Action item – Lay out everything from the line containing "Locate an element" down to the line containing "center [300, 286]." as a numbered list, leaving out any blank lines.

Provided data –
• • • •

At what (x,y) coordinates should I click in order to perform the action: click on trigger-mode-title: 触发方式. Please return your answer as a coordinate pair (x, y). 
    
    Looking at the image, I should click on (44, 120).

• • • •

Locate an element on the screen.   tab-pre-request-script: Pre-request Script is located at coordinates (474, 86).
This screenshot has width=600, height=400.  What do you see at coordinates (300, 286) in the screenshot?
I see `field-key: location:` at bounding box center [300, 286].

• • • •

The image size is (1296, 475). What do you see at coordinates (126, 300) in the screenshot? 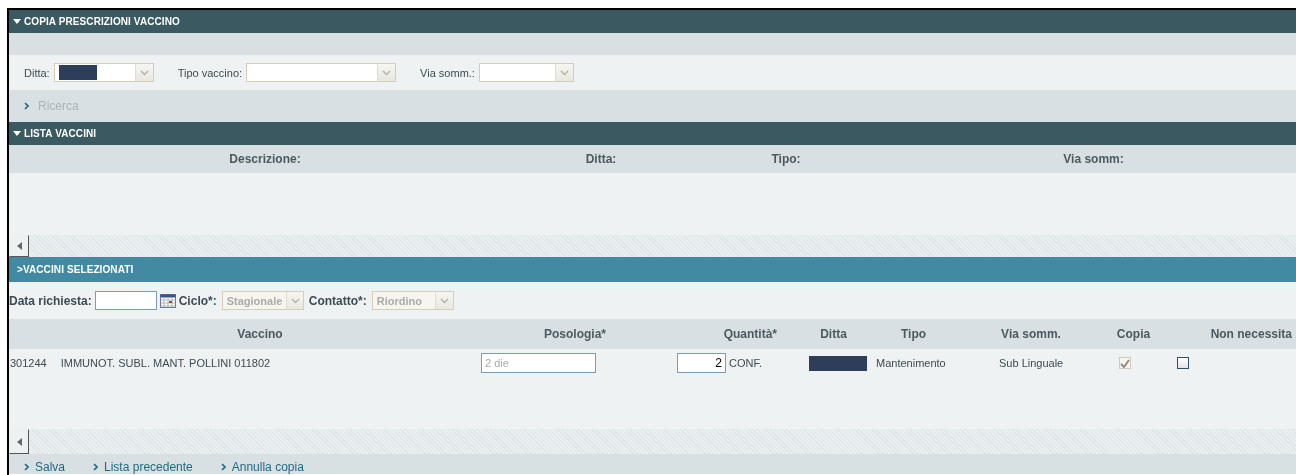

• • • •

Written response –
1. Locate an element on the screen.   tab-pre-request-script: Pre-request Script is located at coordinates (474, 86).
2. This screenshot has width=600, height=400.  What do you see at coordinates (300, 286) in the screenshot?
3. I see `field-key: location:` at bounding box center [300, 286].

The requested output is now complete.